In general, with n elements f can be specified by an n × n "multiplication table". For n=2, the patterns obtained are at most nested. Pictures (a) and (b) below however correspond to the n=3 multiplication tables {{1,1,3},{3,3,2},{2,2,1}} and {{3,1,3},{1,3,1},{3,1,2}}. Note that for (b) the table is symmetric, corresponding to a commutative multiplication operation.

If f is associative (flat), so that f[f[i,j],k]==f[i,f[j,k]], then the algebraic system is known as a semigroup. (See also page 805.) With a single cell seed, no pattern more complicated than nested can be obtained in such a system. And with any seed, it appears to require a semigroup with at least six elements to obtain a more complicated pattern.
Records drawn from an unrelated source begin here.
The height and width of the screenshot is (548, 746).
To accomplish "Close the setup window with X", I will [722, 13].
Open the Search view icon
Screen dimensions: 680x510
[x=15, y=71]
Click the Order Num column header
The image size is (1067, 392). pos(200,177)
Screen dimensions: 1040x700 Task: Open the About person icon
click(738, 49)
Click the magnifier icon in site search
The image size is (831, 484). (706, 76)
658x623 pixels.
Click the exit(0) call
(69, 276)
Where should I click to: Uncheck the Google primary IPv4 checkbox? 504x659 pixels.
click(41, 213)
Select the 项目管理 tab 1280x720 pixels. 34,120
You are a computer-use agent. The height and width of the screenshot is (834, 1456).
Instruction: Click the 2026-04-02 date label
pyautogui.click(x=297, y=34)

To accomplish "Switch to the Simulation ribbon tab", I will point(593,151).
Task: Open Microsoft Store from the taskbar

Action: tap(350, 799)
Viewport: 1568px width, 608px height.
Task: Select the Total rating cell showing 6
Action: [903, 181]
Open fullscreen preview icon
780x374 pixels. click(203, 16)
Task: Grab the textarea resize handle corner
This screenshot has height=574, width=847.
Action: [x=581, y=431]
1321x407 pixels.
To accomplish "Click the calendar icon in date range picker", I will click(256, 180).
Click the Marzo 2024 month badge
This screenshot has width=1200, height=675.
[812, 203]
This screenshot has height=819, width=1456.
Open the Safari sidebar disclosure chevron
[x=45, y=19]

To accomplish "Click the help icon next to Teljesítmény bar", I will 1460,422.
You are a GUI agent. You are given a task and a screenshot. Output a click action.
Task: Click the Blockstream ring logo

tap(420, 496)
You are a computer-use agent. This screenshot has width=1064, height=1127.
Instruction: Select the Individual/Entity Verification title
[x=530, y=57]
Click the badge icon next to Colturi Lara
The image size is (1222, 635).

If f has an identity element, so that f[1,i]==i for all i, and has inverses, so that f[i,j]==1 for some j, then the system is a group. (See page 945.) If the group is Abelian, so that f[i,j]==f[j,i], then only nested patterns are ever produced (see page 955). But it turns out that the very simplest possible non-Abelian group yields the pattern in (c) above. The group used is S3, which has six elements and multiplication table

{{1,2,3,4,5,6}, {2,1,5,6,3,4}, {3,4,1,2,6,5}, {4,3,6,5,1,2}, {5,6,2,1,4,3}, {6,5,4,3,2,1}}

The initial condition contains {5,6} surrounded by 1's.